Syria’s Prime Minister Defects to Rebels

In the highest level defection yet, Syrian’s prime minister fled. By Mike Giglio.

He’d only been in office for two months—but that was apparently all the time Riyad Hijab needed to decide that the job of Syria’s prime minister was not for him.

Hijab bolted for Jordan today amid competing claims over what exactly took place—state media reported that he’d been fired, while Hijab’s spokesman countered that he’d defected with his family, with some additional officials and military officers also in tow.

The spokesman, Mohammed Otri, took to Al-Jazeera with a defection statement on behalf of Hijab. “I announce today my defection from the killing and terrorist regime and I announce that I have joined the ranks of the freedom and dignity revolution,” the statement said.
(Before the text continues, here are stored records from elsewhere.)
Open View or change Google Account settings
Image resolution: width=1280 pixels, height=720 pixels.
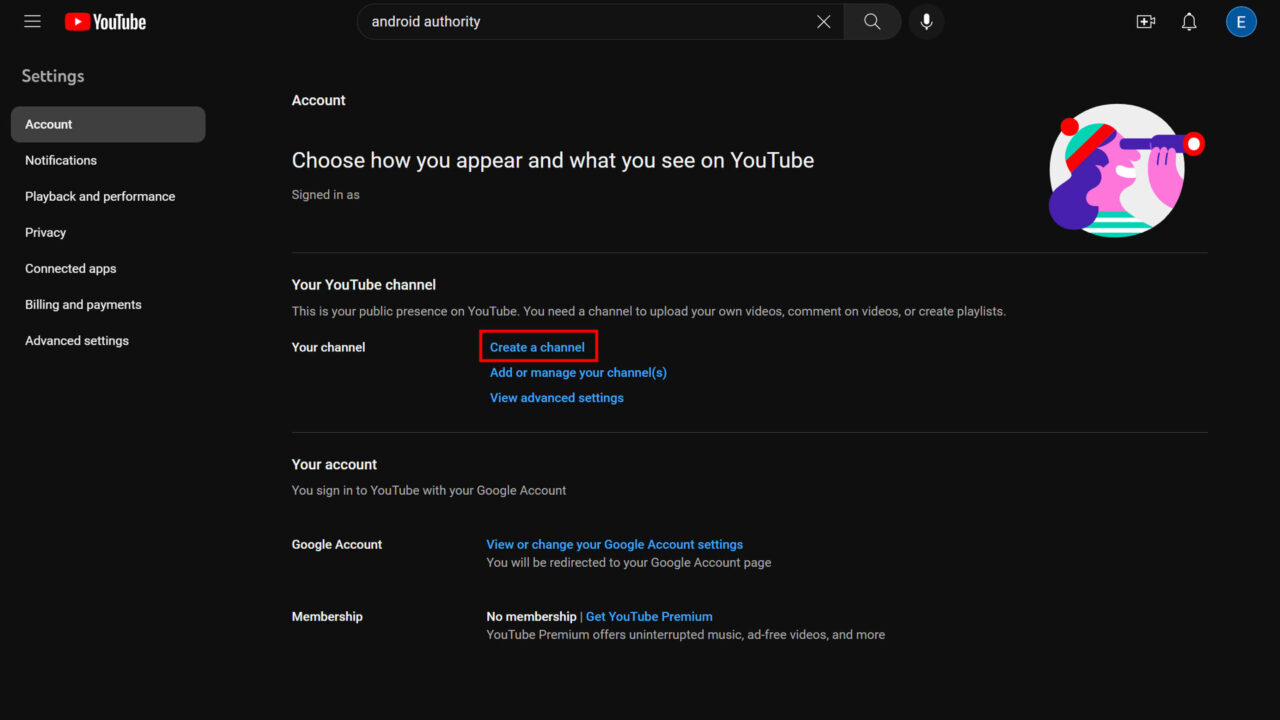tap(614, 544)
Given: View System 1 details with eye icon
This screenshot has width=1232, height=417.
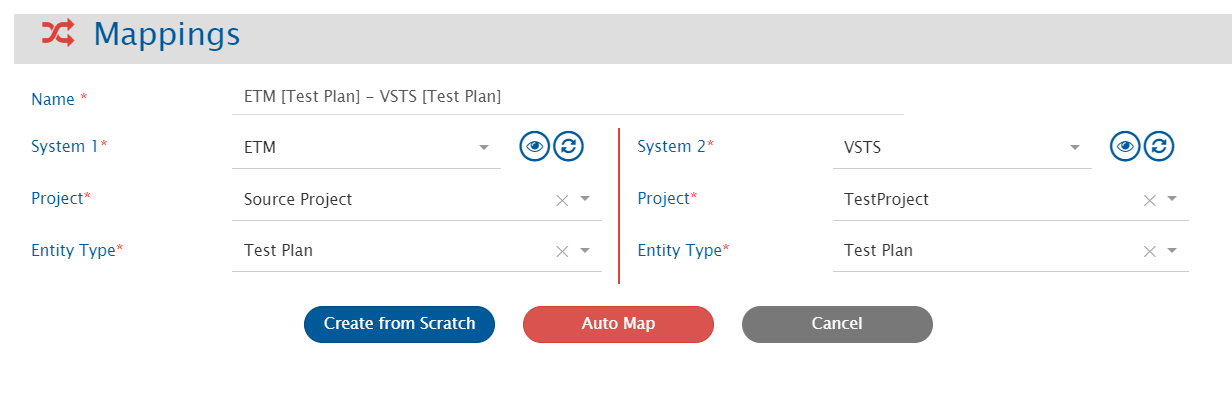Looking at the screenshot, I should tap(535, 146).
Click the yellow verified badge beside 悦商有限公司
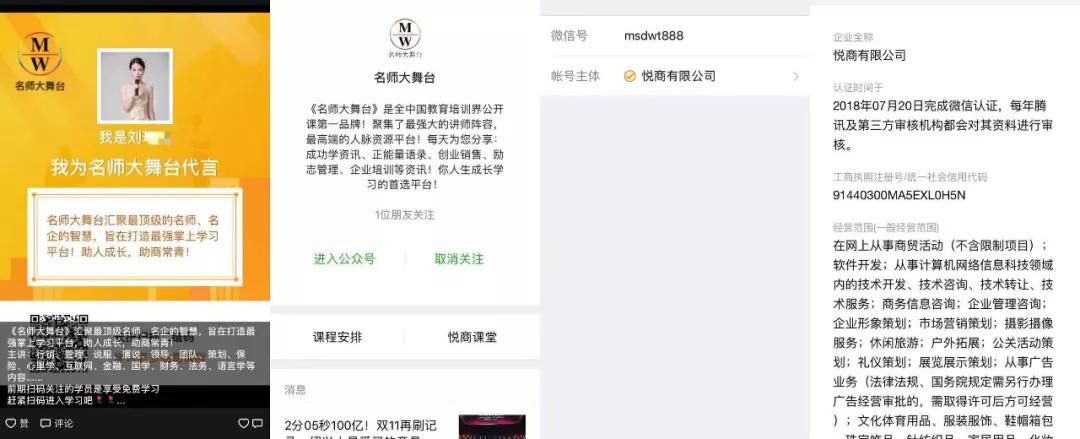 [630, 76]
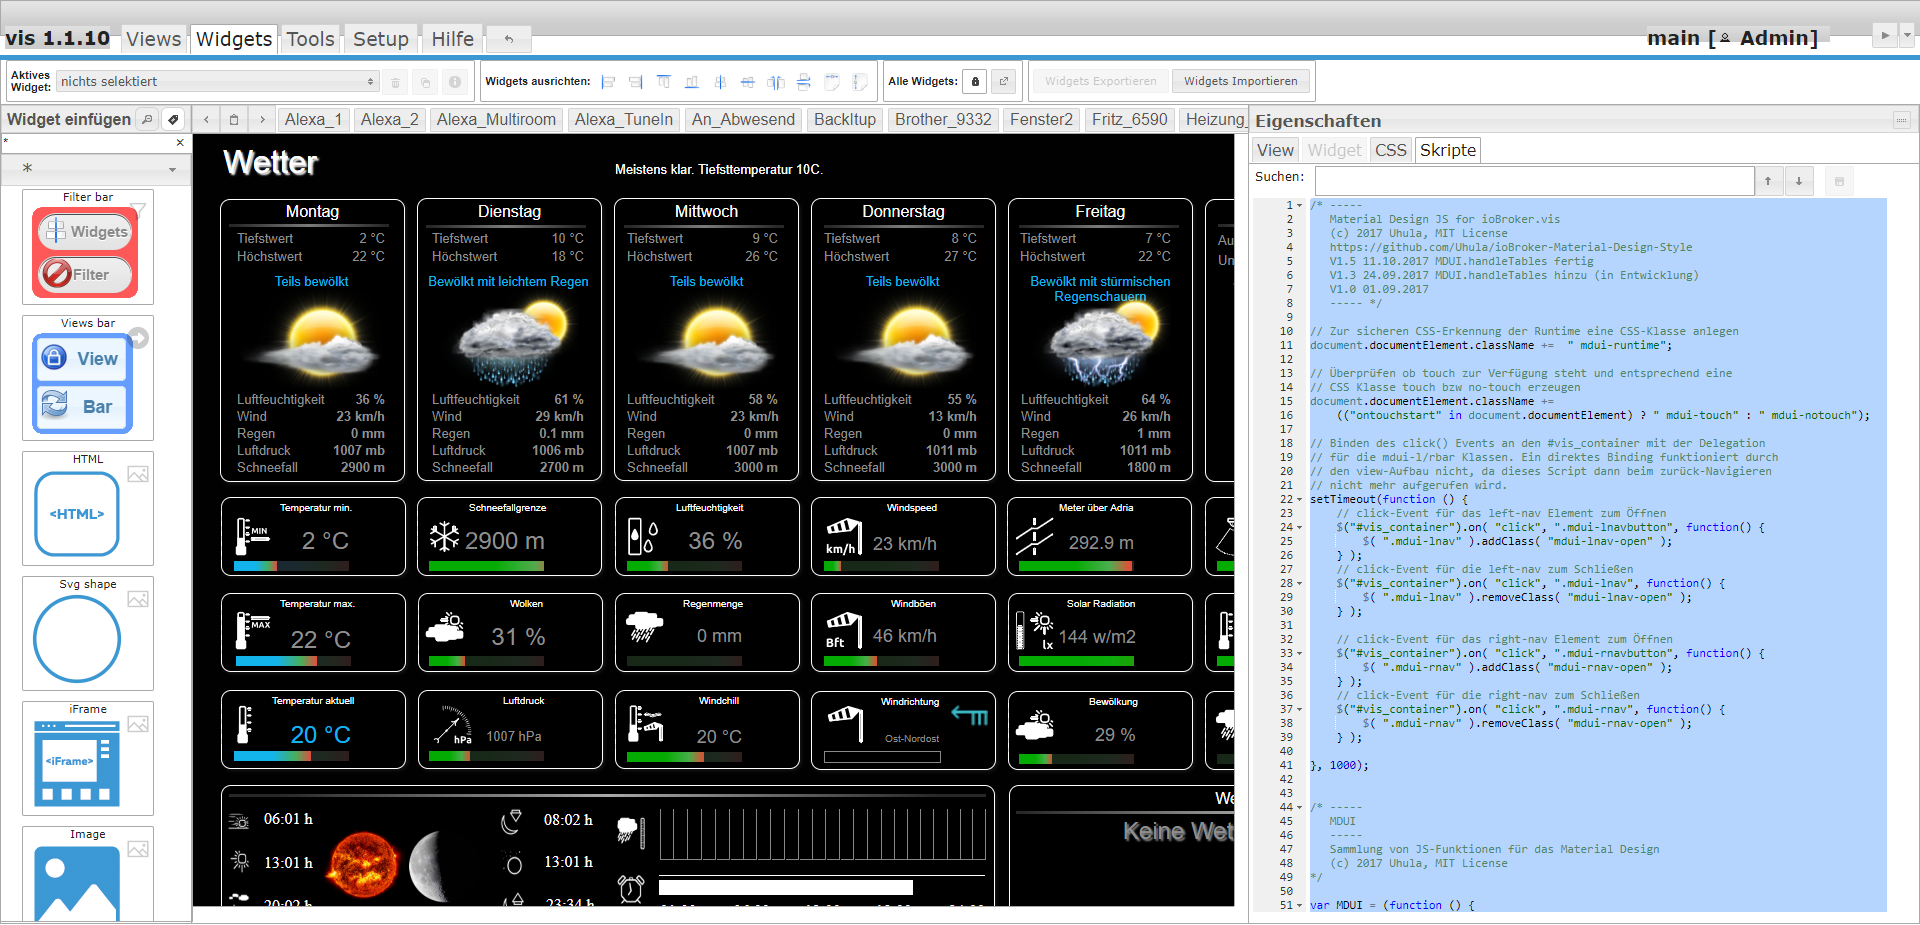Screen dimensions: 1920x925
Task: Click the magnifier icon beside Widget einfügen
Action: [147, 120]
Otri also painted the defection as something that had been in the works since before Hijab’s ill-fated appointment as prime minister was even announced. “Zero hour was delayed on many occasions,” he said, adding that the members of the rebel Free Syrian Army had helped with the escape. He encouraged other government ministers to do the same.

He added that Hijab had been faced with an ultimatum when he was offered the post by Syrian President Bashar al-Assad in June: take it or die.

A former agriculture minister, Hijab’s appointment was seen as a move to shore up the regime’s faltering legitimacy on two fronts. It came on the heels of parliamentary elections intended to let some steam out of the push for regime change, which the opposition painted as little more than a political stunt. And Hijab is Sunni Muslim, the group that makes up the bulk of Syria's population. Assad has long sought to install Sunni faces into high-profile positions in his predominately Alawite regime.

But any Sunni support seems to be fading rapidly as the fighting in Syria continues to rage, and the conflict takes on increasingly sectarian overtones. The recent kidnapping near Damascus of 48 Iranians—who were either religious pilgrims or members of Iran’s Revolutionary Guard, depending on who you ask—is the latest example of rebel forces portraying the fight as one against Alawites and their Shia allies in Iran. One of the regime’s top-ranking Sunni members, Manaf Tlass, who was a childhood friend of Assad, caused a stir with his own defection last month, and has since been discussed as a possible leader in tentative transitional government plans.

Sectarian talk is already common currency among rebels and activists on the ground. “We are fighting against something very important—the expansion of the Iranian revolution,” said a man who gave his name as Ismail Mohamed, a coordinator with one of the revolution’s Islamist fighting fronts, who was in the Turkish border city of Reyhanli yesterday to pick up supplies.

"This revolution, it’s just like a chess piece between Iran and Saudi Arabia,” Iran’s Sunni rival, said a seasoned democracy activist in the nearby city of Antakya last night.

Some commentators wondered whether the defection should be seen more as sign of the regime losing Sunni support than necessarily disintegrating—and possibly further retreating into a sectarian trench. But the immediate reaction of the opposition was one of glee. The head of the Syrian National Council, the most prominent opposition group, said Hijab’s defection marked “the beginning of the end” for Assad.

This language has been used increasingly in recent weeks, as Assad has faced setback after setback—from the outbreak of fighting in the country’s two major cities, Aleppo and Damascus, to the constant wave of military defections and the bombing in the capital last month that killed four members of his inner circle. (There was another bombing in Damascus today, this time at the state television headquarters, in a blast that reportedly injured at least three people.) But the sense of duress surrounding the regime this time around seems especially pronounced. Hijab is the highest-ranking civilian to defect to date, and his sudden departure suggests that the Assad may be running out of reliable options when he looks for faces to fill his regime’s ever-emptying seats.